PROBLEM DETAILS
Reproduce the data below word for word, omitting the pictures from your answer.

Rows from a dataset for screen grounding
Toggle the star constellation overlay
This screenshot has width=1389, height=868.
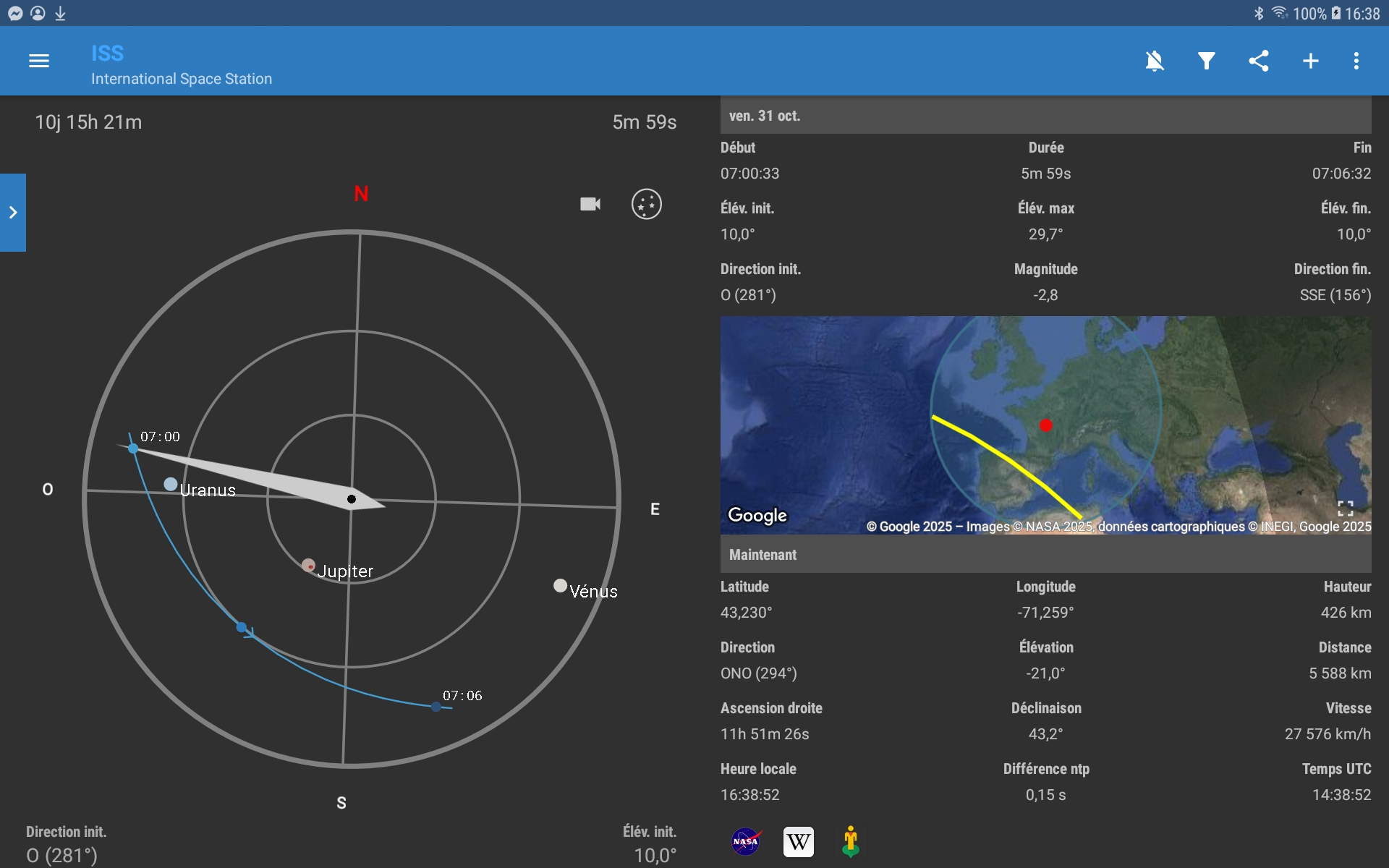[x=646, y=204]
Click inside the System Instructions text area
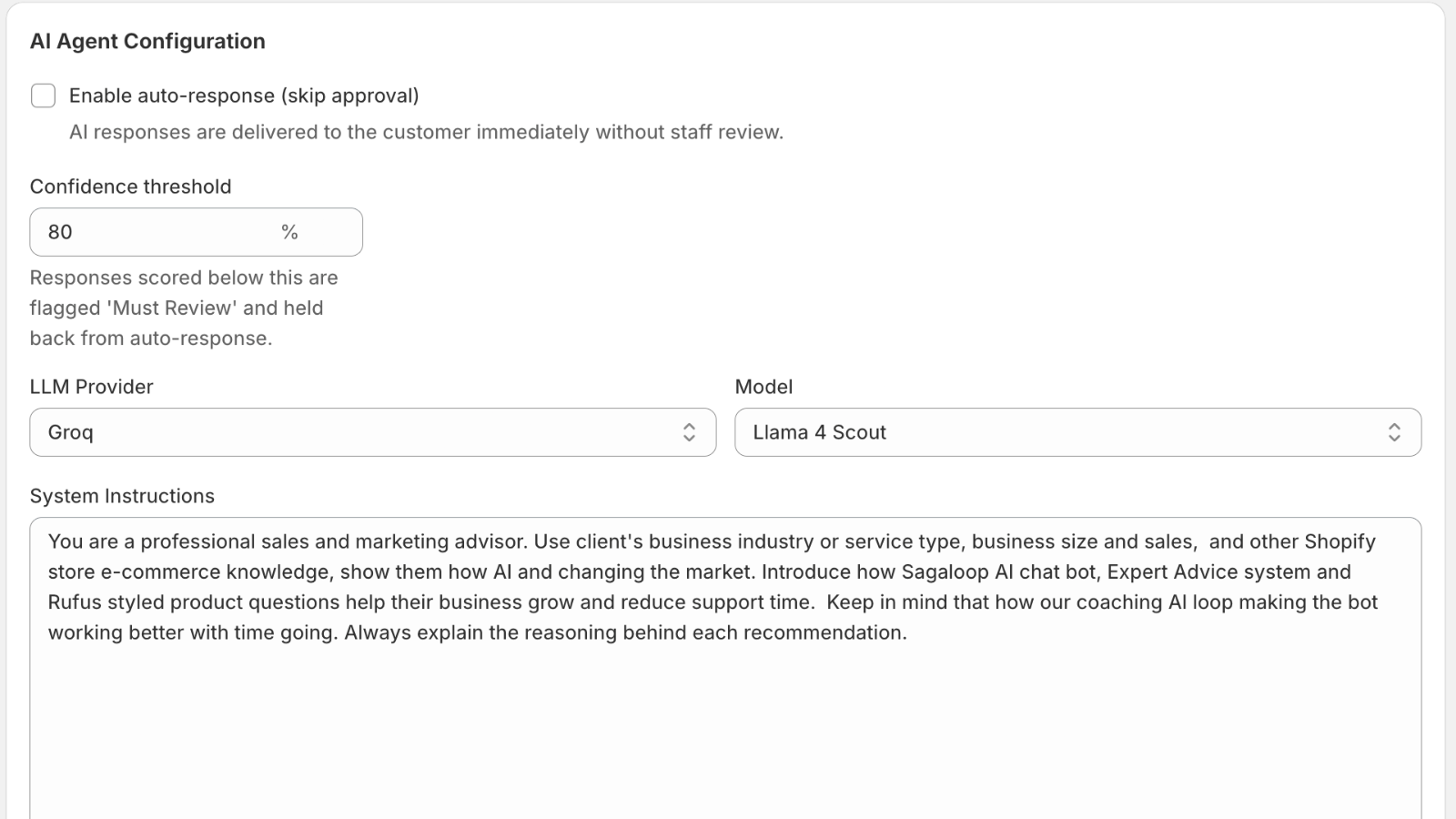The width and height of the screenshot is (1456, 819). click(725, 669)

RESPONSE TO THE TASK
Toggle the star constellation overlay
This screenshot has width=1389, height=868.
[x=646, y=204]
Click inside the System Instructions text area
The width and height of the screenshot is (1456, 819). click(725, 669)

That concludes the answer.